I thought you might be interested in just how much a typical train with 100 to 130 cars might cost if you were considering purchasing one.
Let's start with the train's engine, or more correctly engines. It is likely that your train will need four engines, two pulling and two more pushing the cars. And those pusher engines require computers with software that controls and limits how hard those engines push to keep those engines from derailing the train. Your engines will cost roughly $1.65 million to over $2.0 million each depending on the extras in each. So engines will cost you a total of roughly $8 million.
Then there are those 100 or so cars you need. One box car will be $86,000 - $96,000. Coal cars are $72k to $82k a piece. Your typical tanker car is $80k. A standard grain car is $75k.

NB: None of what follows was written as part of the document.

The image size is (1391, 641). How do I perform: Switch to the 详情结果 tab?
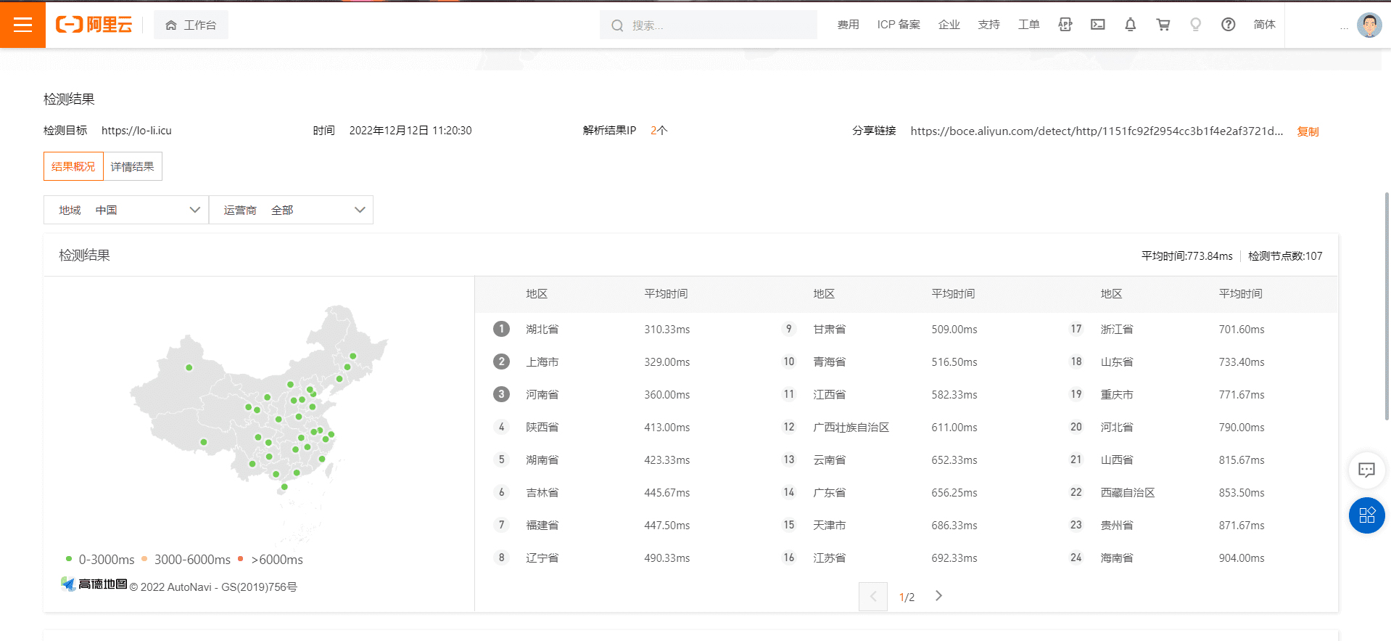pyautogui.click(x=132, y=166)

Those piggy-back cars come in sets of three at a cost of $175k - $200k or in sets of five at a cost of $250k - $275K. That means you will have to spend about $9 million for your 130 cars.
That gives you a grand total of $17 million for your very own freight train.
Now if you feel that hauling passengers would be better and cheaper for you, consider this. Engines for commuter trains start at $2.5 million and go over $4 million. Passenger cars cost from $1.8 million to over $3.5 million each. You can see that it doesn't take too many engines and passenger cars to equal or top the price of a good sized freight train.
Maybe we are all better off letting the railroads purchase their own trains and we will simply take advantage of the goods and services these good folks provide.